Stated task: Please list each line of the records below that contains the word "Download".
-------- Given information --------
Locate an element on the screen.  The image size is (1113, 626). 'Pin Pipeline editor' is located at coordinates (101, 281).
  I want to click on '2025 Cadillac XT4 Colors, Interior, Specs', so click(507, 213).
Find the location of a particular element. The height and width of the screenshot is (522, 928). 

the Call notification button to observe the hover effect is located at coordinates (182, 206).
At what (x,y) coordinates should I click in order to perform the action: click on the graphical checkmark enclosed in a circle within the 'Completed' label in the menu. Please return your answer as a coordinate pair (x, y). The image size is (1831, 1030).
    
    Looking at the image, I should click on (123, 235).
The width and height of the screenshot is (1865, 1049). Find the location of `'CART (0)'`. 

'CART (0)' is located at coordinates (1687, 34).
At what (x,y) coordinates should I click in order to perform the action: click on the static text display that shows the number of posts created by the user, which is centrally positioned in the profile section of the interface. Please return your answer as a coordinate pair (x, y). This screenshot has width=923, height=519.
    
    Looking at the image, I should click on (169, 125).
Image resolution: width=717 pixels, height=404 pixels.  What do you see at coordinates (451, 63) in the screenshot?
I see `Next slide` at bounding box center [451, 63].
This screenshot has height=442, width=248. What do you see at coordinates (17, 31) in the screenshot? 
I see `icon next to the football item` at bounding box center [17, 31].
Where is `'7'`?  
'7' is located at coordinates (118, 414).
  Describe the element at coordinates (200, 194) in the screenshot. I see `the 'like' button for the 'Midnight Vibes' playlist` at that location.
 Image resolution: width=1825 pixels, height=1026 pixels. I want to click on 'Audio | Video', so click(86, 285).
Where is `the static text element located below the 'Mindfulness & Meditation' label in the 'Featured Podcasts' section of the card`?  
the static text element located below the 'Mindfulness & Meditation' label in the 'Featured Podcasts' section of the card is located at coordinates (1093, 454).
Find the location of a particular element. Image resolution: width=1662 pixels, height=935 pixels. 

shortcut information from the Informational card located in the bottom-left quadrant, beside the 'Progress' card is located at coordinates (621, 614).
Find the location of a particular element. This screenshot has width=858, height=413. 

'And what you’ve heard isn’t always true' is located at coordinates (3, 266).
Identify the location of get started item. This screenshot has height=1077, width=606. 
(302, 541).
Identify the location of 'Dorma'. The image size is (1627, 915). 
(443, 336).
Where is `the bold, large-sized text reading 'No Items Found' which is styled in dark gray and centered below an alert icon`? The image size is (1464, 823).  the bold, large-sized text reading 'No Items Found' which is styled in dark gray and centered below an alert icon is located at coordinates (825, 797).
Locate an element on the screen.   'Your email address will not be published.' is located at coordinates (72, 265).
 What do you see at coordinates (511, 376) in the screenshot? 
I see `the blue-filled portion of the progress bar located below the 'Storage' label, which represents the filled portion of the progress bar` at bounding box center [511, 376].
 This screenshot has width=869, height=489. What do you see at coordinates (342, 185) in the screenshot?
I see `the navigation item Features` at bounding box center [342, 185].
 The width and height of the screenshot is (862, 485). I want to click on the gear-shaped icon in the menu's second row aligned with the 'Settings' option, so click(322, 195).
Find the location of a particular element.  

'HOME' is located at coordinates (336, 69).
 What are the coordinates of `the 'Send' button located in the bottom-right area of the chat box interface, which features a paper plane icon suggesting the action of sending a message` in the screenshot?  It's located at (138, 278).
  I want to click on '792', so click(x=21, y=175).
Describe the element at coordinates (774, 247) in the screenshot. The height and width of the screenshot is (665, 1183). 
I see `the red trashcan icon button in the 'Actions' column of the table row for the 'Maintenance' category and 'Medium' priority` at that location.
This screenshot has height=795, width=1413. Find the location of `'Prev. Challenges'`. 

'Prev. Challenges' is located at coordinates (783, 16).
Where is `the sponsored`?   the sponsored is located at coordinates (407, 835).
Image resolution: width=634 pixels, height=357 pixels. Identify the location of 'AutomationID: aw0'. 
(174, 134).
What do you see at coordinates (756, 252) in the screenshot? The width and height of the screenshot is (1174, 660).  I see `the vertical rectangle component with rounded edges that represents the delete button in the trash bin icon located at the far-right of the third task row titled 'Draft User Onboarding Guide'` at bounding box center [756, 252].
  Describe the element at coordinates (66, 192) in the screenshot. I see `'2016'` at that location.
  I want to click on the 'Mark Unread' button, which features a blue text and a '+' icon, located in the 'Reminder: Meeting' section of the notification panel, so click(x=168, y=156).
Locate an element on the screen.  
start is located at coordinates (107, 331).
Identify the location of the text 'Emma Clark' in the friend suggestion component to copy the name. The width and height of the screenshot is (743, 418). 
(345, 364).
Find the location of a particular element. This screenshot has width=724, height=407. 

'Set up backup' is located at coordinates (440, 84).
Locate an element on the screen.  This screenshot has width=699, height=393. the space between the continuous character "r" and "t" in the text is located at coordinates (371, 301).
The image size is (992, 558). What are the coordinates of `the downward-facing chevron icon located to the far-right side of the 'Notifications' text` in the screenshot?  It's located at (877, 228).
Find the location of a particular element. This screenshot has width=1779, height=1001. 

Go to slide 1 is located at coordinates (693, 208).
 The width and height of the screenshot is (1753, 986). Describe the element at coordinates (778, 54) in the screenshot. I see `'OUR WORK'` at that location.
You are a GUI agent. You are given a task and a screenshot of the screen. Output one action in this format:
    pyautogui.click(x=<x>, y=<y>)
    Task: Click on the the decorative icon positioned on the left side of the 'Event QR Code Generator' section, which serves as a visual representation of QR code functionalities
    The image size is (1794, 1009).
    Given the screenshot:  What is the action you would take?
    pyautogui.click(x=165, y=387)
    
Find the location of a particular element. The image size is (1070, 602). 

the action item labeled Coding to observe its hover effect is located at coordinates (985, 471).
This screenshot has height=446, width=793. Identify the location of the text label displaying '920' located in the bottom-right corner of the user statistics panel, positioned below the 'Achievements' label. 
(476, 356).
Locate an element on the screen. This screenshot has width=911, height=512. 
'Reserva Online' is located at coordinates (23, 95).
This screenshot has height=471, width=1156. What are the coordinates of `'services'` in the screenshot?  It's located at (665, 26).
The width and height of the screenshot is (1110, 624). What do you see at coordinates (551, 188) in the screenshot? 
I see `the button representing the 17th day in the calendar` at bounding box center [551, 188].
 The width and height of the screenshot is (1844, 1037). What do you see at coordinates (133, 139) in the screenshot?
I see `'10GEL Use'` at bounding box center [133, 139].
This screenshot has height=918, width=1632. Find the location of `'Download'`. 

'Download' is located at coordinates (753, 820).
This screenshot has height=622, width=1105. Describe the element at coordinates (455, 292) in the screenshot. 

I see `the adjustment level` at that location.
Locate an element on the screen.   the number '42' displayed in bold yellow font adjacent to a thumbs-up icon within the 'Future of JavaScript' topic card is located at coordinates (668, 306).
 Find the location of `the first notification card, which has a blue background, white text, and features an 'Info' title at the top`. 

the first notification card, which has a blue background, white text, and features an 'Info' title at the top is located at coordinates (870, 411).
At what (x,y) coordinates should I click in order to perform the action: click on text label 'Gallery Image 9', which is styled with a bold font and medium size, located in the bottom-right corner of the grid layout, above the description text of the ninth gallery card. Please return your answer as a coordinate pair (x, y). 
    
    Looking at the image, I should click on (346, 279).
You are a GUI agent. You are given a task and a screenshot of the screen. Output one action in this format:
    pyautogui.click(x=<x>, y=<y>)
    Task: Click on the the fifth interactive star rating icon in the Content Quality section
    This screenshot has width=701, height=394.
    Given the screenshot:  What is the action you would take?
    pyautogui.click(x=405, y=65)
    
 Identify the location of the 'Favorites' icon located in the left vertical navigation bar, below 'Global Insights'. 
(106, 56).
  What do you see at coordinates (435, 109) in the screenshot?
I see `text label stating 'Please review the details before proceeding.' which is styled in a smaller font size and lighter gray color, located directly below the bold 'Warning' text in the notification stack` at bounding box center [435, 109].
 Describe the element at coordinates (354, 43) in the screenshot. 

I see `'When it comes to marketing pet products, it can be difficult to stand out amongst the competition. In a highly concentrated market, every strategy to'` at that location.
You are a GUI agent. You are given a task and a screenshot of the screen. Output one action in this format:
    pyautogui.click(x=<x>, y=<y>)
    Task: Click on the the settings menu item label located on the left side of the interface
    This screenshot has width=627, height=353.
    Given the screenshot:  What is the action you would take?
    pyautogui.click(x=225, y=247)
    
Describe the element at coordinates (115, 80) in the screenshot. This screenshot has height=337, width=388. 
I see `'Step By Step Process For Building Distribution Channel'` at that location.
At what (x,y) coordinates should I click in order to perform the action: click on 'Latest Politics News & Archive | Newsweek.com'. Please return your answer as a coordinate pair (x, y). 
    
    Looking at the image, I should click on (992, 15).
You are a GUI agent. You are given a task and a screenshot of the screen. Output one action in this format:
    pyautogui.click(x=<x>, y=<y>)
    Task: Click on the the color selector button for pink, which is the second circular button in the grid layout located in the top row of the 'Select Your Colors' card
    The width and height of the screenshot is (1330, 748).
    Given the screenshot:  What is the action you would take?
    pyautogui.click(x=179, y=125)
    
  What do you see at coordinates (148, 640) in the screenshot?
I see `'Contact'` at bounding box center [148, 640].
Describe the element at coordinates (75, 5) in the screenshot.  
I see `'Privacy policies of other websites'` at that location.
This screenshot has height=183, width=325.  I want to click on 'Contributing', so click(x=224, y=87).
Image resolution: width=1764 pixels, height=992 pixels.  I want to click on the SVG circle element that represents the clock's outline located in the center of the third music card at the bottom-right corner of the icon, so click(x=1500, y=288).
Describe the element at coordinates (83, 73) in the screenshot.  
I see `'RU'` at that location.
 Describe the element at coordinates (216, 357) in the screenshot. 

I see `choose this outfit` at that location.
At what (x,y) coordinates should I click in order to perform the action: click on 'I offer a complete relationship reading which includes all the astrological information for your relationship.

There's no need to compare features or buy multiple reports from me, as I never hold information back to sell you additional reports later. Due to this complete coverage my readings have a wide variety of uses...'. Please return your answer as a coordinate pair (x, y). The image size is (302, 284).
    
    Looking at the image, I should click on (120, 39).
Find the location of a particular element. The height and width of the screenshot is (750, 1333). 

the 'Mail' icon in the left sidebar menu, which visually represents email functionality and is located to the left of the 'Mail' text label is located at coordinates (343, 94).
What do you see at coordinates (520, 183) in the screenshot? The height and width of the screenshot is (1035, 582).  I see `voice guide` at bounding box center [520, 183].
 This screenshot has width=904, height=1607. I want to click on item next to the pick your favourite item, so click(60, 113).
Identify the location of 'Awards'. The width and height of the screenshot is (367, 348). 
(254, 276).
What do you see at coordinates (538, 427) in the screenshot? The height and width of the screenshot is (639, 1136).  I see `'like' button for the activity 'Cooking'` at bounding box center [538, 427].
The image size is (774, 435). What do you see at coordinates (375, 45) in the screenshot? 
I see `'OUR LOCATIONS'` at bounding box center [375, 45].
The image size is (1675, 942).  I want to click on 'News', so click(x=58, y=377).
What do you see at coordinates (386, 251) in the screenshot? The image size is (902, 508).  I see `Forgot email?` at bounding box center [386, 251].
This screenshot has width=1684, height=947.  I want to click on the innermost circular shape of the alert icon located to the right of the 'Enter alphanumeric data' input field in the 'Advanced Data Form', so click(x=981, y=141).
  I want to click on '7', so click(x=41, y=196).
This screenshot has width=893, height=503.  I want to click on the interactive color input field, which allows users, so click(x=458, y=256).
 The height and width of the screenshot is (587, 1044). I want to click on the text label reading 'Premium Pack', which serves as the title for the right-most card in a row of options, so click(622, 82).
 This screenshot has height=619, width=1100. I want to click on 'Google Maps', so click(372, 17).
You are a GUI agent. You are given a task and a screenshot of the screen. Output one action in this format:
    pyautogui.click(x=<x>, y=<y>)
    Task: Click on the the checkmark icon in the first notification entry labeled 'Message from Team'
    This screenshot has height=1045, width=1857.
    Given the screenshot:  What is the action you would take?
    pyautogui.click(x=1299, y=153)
--------
Exercise response:
This screenshot has height=918, width=1632. Find the location of `'Download'`. 
'Download' is located at coordinates (753, 820).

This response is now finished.